原文摘录:
◇ ◇ ◇ ◇
Hive 案例(1)--- 影评案例

影评案例---现有如此三份数据:
1、users.dat    数据格式为:  2::M::56::16::70072
对应字段为:UserID BigInt, Gender String, Age Int, Occupation String, Zipcode String
对应字段中文解释:用户id,性别,年龄,职业,邮政编码

2、movies.dat        数据格式为: 2::Jumanji (1995)::Adventure|Children's|Fantasy
对应字段为:MovieID BigInt, Title String, Genres String
对应字段中文解释:电影ID,电影名字,电影类型

3、ratings.dat        数据格式为:  1::1193::5::978300760
对应字段为:UserID BigInt, MovieID BigInt, Rating Double, Timestamped String
对应字段中文解释:用户ID,电影ID,评分,评分时间戳

案例需求:

1.数据处理要求:
(1)使用Hive能解析的方式进行

create database demodb04;

create table users(UserID BigInt,Gender String,Age Int,Occupation String,Zipcode String)row format serde 'org.apache.hadoop.hive.serde2.RegexSerDe'
with serdeproperties('input.regex'='(.*)::(.*)::(.*)::(.*)::(.*)','output.format.string'='%1$s %2$s %3$s %4$s %5$s')
stored as textfile;

create table movies(MovieID BigInt,Title String,Genres String)row format serde 'org.apache.hadoop.hive.serde2.RegexSerDe'
with serdeproperties('input.regex'='(.*)::(.*)::(.*)','output.format.string'='%1$s %2$s %3$s')
stored as textfile;

create table ratings(UserID BigInt,MovieID BigInt,Rating Double,Timestamped String)row format serde 'org.apache.hadoop.hive.serde2.RegexSerDe'
with serdeproperties('input.regex'='(.*)::(.*)::(.*)::(.*)','output.format.string'='%1$s %2$s %3$s %4$s')
◇ ◇ ◇ ◇
界面元素定位记录
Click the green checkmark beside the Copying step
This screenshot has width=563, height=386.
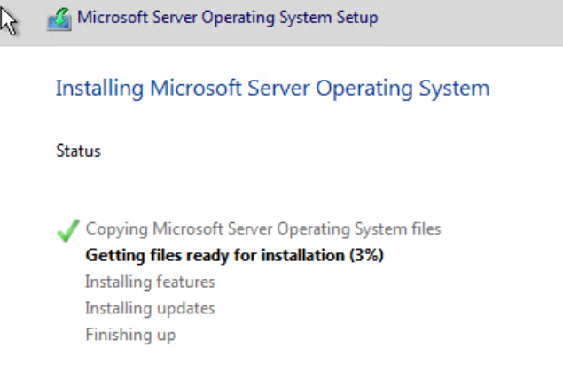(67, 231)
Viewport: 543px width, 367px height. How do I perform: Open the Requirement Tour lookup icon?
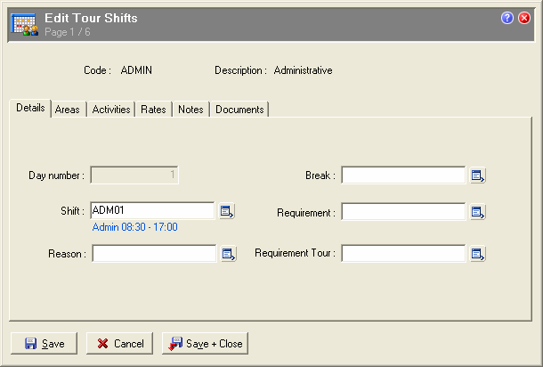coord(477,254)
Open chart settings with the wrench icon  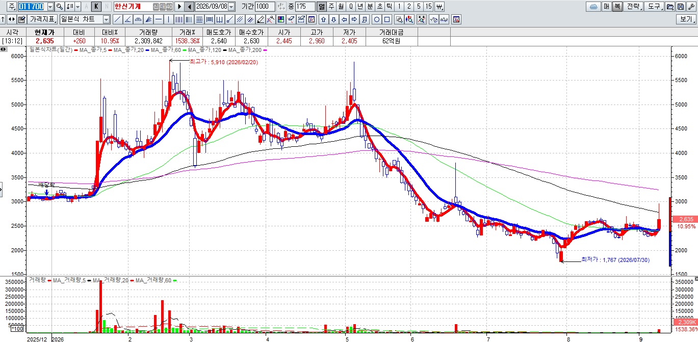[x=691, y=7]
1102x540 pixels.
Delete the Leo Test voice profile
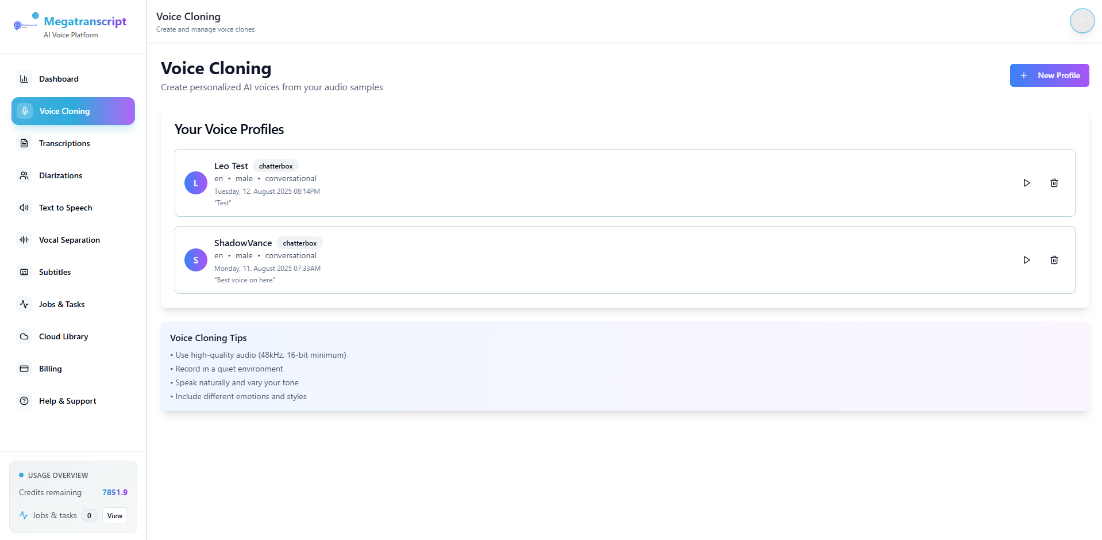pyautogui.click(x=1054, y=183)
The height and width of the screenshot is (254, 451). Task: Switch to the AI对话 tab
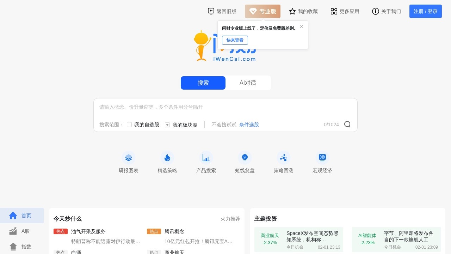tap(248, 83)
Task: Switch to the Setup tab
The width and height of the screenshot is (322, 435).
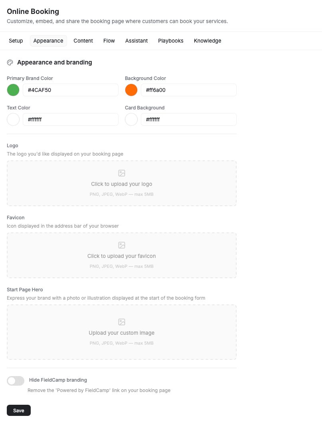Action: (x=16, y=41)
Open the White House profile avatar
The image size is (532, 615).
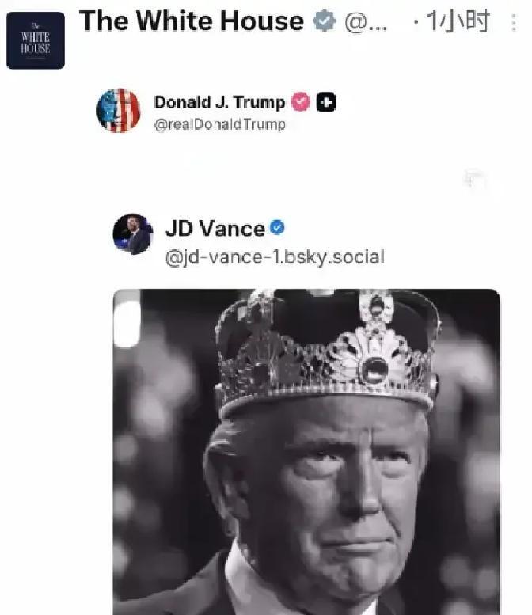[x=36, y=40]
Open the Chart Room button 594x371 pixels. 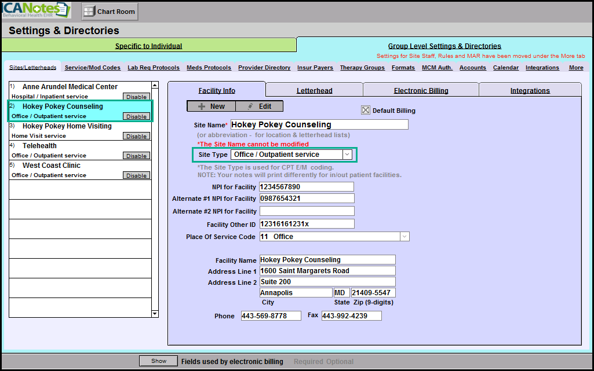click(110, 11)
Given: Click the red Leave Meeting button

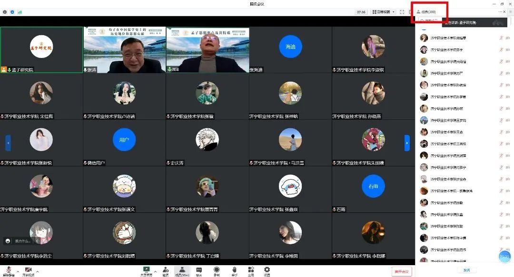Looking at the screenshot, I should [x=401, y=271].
◇ ◇ ◇ ◇
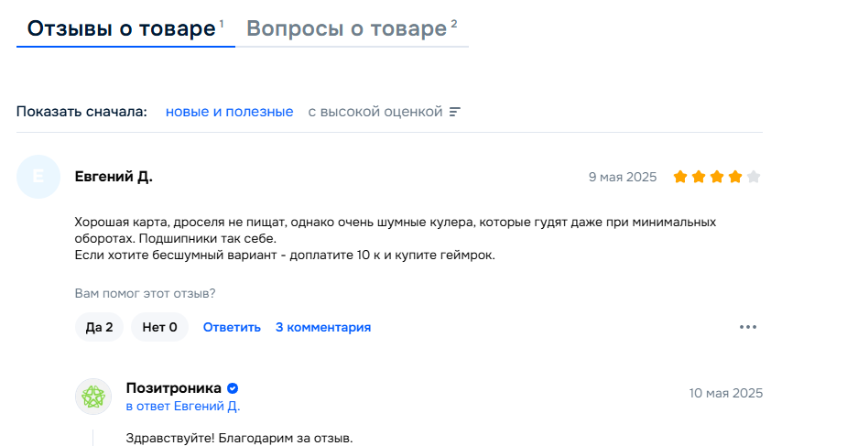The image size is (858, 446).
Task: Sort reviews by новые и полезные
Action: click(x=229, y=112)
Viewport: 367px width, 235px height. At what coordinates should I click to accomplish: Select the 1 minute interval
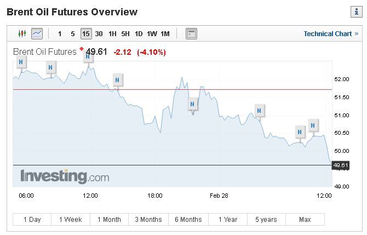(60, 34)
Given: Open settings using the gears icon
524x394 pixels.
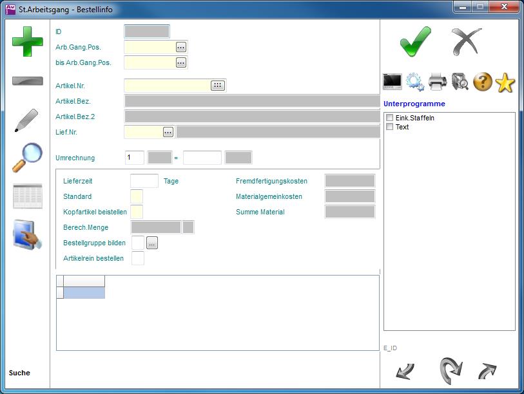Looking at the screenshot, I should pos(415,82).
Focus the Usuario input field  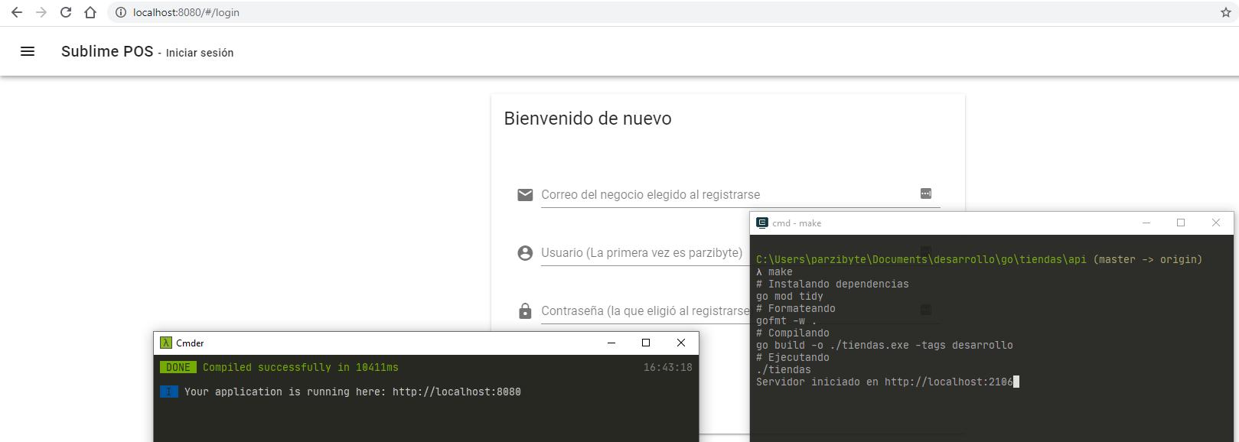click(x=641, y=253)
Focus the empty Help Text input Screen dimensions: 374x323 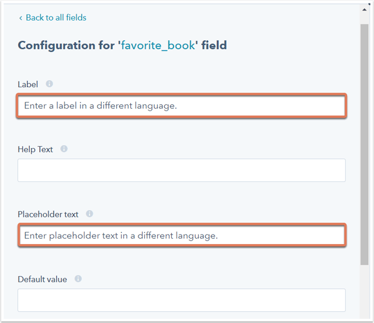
◇ ◇ ◇ ◇
任务目标: 列出影评案例中 users.dat 的全部字段名。

本题结果: UserID、Gender、Age、Occupation、Zipcode